--- BEGIN Records provided ---

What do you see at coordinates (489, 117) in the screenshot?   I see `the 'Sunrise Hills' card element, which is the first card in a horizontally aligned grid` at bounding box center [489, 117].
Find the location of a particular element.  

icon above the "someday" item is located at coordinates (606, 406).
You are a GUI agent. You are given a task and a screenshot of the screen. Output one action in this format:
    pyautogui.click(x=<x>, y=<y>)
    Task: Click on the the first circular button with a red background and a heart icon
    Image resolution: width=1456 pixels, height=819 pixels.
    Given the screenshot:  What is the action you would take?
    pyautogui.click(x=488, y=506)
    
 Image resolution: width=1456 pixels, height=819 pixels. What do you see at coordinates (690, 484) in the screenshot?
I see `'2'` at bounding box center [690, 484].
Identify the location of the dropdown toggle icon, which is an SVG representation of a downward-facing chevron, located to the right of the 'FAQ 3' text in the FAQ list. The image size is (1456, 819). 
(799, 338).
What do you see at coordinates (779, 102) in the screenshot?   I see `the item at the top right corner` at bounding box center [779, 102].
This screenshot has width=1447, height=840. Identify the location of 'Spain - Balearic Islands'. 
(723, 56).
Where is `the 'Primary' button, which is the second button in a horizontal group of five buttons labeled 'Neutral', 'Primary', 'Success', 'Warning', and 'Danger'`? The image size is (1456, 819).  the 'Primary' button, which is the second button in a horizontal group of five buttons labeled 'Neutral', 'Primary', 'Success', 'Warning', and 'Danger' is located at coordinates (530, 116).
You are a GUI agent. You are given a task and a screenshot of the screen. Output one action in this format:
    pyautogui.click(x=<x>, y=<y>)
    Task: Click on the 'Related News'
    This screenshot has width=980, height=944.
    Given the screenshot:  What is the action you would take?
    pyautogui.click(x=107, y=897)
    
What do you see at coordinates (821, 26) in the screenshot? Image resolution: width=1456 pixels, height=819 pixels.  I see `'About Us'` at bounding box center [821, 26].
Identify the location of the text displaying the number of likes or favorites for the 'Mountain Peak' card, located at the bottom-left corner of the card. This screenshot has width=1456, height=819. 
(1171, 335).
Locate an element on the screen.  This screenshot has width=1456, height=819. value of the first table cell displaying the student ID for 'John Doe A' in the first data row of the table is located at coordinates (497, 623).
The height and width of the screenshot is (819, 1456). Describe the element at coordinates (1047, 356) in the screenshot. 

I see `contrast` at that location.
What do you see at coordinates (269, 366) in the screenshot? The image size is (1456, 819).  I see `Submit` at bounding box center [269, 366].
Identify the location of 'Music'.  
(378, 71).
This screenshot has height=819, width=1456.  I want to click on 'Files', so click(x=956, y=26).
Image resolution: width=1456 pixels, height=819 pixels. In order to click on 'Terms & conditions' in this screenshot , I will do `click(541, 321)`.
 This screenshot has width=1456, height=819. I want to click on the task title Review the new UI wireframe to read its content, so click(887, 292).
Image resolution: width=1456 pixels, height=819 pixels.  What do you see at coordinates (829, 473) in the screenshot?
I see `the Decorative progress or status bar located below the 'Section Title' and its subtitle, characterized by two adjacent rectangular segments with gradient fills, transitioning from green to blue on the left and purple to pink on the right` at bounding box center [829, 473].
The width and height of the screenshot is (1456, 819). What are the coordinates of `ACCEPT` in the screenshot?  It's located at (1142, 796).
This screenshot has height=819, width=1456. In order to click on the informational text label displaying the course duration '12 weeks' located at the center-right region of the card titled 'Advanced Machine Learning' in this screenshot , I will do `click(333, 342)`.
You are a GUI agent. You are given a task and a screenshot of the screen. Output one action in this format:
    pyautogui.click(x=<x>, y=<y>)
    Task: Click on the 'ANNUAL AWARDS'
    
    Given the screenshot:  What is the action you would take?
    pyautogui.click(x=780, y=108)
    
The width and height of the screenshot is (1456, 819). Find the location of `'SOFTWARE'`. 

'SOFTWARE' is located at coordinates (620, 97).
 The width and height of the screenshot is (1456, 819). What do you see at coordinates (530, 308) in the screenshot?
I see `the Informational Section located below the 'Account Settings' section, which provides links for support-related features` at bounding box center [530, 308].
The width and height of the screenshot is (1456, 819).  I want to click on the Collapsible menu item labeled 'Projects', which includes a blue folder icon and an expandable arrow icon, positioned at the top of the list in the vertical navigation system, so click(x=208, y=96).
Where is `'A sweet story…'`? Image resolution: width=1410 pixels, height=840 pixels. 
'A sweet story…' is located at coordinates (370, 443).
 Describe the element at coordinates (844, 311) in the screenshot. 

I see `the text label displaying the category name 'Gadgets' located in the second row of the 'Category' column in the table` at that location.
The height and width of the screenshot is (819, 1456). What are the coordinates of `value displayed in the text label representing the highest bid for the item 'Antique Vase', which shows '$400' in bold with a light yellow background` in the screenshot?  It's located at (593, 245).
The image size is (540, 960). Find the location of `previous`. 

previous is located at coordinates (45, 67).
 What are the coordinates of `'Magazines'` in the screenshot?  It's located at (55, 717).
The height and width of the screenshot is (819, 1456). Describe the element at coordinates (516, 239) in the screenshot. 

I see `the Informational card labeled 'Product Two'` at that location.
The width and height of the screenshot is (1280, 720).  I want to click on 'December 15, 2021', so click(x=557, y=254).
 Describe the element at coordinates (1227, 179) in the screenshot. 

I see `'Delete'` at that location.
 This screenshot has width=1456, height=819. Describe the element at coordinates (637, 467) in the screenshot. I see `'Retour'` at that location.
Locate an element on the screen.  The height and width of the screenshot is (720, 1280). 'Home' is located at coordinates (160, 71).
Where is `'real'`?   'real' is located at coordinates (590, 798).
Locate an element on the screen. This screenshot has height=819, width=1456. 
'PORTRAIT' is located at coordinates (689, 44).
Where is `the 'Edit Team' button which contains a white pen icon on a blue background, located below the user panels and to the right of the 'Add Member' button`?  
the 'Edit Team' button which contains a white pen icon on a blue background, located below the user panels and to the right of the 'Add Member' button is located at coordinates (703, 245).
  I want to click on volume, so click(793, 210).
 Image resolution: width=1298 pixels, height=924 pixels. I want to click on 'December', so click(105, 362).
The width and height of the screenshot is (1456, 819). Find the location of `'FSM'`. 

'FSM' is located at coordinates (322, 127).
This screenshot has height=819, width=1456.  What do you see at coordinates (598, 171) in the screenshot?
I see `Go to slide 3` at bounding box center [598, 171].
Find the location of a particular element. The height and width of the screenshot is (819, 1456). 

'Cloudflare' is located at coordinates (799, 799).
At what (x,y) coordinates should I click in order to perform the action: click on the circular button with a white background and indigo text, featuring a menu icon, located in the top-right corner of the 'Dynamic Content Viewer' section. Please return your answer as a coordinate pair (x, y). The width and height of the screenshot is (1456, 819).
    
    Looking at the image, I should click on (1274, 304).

--- END Records provided ---

Quote every one of the records above word for word.

Output of the task:
What do you see at coordinates (489, 117) in the screenshot?   I see `the 'Sunrise Hills' card element, which is the first card in a horizontally aligned grid` at bounding box center [489, 117].
Find the location of a particular element.  

icon above the "someday" item is located at coordinates (606, 406).
You are a GUI agent. You are given a task and a screenshot of the screen. Output one action in this format:
    pyautogui.click(x=<x>, y=<y>)
    Task: Click on the the first circular button with a red background and a heart icon
    Image resolution: width=1456 pixels, height=819 pixels.
    Given the screenshot:  What is the action you would take?
    pyautogui.click(x=488, y=506)
    
 Image resolution: width=1456 pixels, height=819 pixels. What do you see at coordinates (690, 484) in the screenshot?
I see `'2'` at bounding box center [690, 484].
Identify the location of the dropdown toggle icon, which is an SVG representation of a downward-facing chevron, located to the right of the 'FAQ 3' text in the FAQ list. The image size is (1456, 819). 
(799, 338).
What do you see at coordinates (779, 102) in the screenshot?   I see `the item at the top right corner` at bounding box center [779, 102].
This screenshot has width=1447, height=840. Identify the location of 'Spain - Balearic Islands'. 
(723, 56).
Where is `the 'Primary' button, which is the second button in a horizontal group of five buttons labeled 'Neutral', 'Primary', 'Success', 'Warning', and 'Danger'`? The image size is (1456, 819).  the 'Primary' button, which is the second button in a horizontal group of five buttons labeled 'Neutral', 'Primary', 'Success', 'Warning', and 'Danger' is located at coordinates (530, 116).
You are a GUI agent. You are given a task and a screenshot of the screen. Output one action in this format:
    pyautogui.click(x=<x>, y=<y>)
    Task: Click on the 'Related News'
    This screenshot has width=980, height=944.
    Given the screenshot:  What is the action you would take?
    pyautogui.click(x=107, y=897)
    
What do you see at coordinates (821, 26) in the screenshot? Image resolution: width=1456 pixels, height=819 pixels.  I see `'About Us'` at bounding box center [821, 26].
Identify the location of the text displaying the number of likes or favorites for the 'Mountain Peak' card, located at the bottom-left corner of the card. This screenshot has width=1456, height=819. 
(1171, 335).
Locate an element on the screen.  This screenshot has width=1456, height=819. value of the first table cell displaying the student ID for 'John Doe A' in the first data row of the table is located at coordinates (497, 623).
The height and width of the screenshot is (819, 1456). Describe the element at coordinates (1047, 356) in the screenshot. 

I see `contrast` at that location.
What do you see at coordinates (269, 366) in the screenshot? The image size is (1456, 819).  I see `Submit` at bounding box center [269, 366].
Identify the location of 'Music'.  
(378, 71).
This screenshot has height=819, width=1456.  I want to click on 'Files', so click(x=956, y=26).
Image resolution: width=1456 pixels, height=819 pixels. In order to click on 'Terms & conditions' in this screenshot , I will do `click(541, 321)`.
 This screenshot has width=1456, height=819. I want to click on the task title Review the new UI wireframe to read its content, so click(887, 292).
Image resolution: width=1456 pixels, height=819 pixels.  What do you see at coordinates (829, 473) in the screenshot?
I see `the Decorative progress or status bar located below the 'Section Title' and its subtitle, characterized by two adjacent rectangular segments with gradient fills, transitioning from green to blue on the left and purple to pink on the right` at bounding box center [829, 473].
The width and height of the screenshot is (1456, 819). What are the coordinates of `ACCEPT` in the screenshot?  It's located at (1142, 796).
This screenshot has height=819, width=1456. In order to click on the informational text label displaying the course duration '12 weeks' located at the center-right region of the card titled 'Advanced Machine Learning' in this screenshot , I will do `click(333, 342)`.
You are a GUI agent. You are given a task and a screenshot of the screen. Output one action in this format:
    pyautogui.click(x=<x>, y=<y>)
    Task: Click on the 'ANNUAL AWARDS'
    
    Given the screenshot:  What is the action you would take?
    pyautogui.click(x=780, y=108)
    
The width and height of the screenshot is (1456, 819). Find the location of `'SOFTWARE'`. 

'SOFTWARE' is located at coordinates (620, 97).
 The width and height of the screenshot is (1456, 819). What do you see at coordinates (530, 308) in the screenshot?
I see `the Informational Section located below the 'Account Settings' section, which provides links for support-related features` at bounding box center [530, 308].
The width and height of the screenshot is (1456, 819).  I want to click on the Collapsible menu item labeled 'Projects', which includes a blue folder icon and an expandable arrow icon, positioned at the top of the list in the vertical navigation system, so click(x=208, y=96).
Where is `'A sweet story…'`? Image resolution: width=1410 pixels, height=840 pixels. 
'A sweet story…' is located at coordinates (370, 443).
 Describe the element at coordinates (844, 311) in the screenshot. 

I see `the text label displaying the category name 'Gadgets' located in the second row of the 'Category' column in the table` at that location.
The height and width of the screenshot is (819, 1456). What are the coordinates of `value displayed in the text label representing the highest bid for the item 'Antique Vase', which shows '$400' in bold with a light yellow background` in the screenshot?  It's located at (593, 245).
The image size is (540, 960). Find the location of `previous`. 

previous is located at coordinates (45, 67).
 What are the coordinates of `'Magazines'` in the screenshot?  It's located at (55, 717).
The height and width of the screenshot is (819, 1456). Describe the element at coordinates (516, 239) in the screenshot. 

I see `the Informational card labeled 'Product Two'` at that location.
The width and height of the screenshot is (1280, 720).  I want to click on 'December 15, 2021', so click(x=557, y=254).
 Describe the element at coordinates (1227, 179) in the screenshot. 

I see `'Delete'` at that location.
 This screenshot has width=1456, height=819. Describe the element at coordinates (637, 467) in the screenshot. I see `'Retour'` at that location.
Locate an element on the screen.  The height and width of the screenshot is (720, 1280). 'Home' is located at coordinates (160, 71).
Where is `'real'`?   'real' is located at coordinates (590, 798).
Locate an element on the screen. This screenshot has height=819, width=1456. 
'PORTRAIT' is located at coordinates (689, 44).
Where is `the 'Edit Team' button which contains a white pen icon on a blue background, located below the user panels and to the right of the 'Add Member' button`?  
the 'Edit Team' button which contains a white pen icon on a blue background, located below the user panels and to the right of the 'Add Member' button is located at coordinates (703, 245).
  I want to click on volume, so click(793, 210).
 Image resolution: width=1298 pixels, height=924 pixels. I want to click on 'December', so click(105, 362).
The width and height of the screenshot is (1456, 819). Find the location of `'FSM'`. 

'FSM' is located at coordinates (322, 127).
This screenshot has height=819, width=1456.  What do you see at coordinates (598, 171) in the screenshot?
I see `Go to slide 3` at bounding box center [598, 171].
Find the location of a particular element. The height and width of the screenshot is (819, 1456). 

'Cloudflare' is located at coordinates (799, 799).
At what (x,y) coordinates should I click in order to perform the action: click on the circular button with a white background and indigo text, featuring a menu icon, located in the top-right corner of the 'Dynamic Content Viewer' section. Please return your answer as a coordinate pair (x, y). The width and height of the screenshot is (1456, 819).
    
    Looking at the image, I should click on (1274, 304).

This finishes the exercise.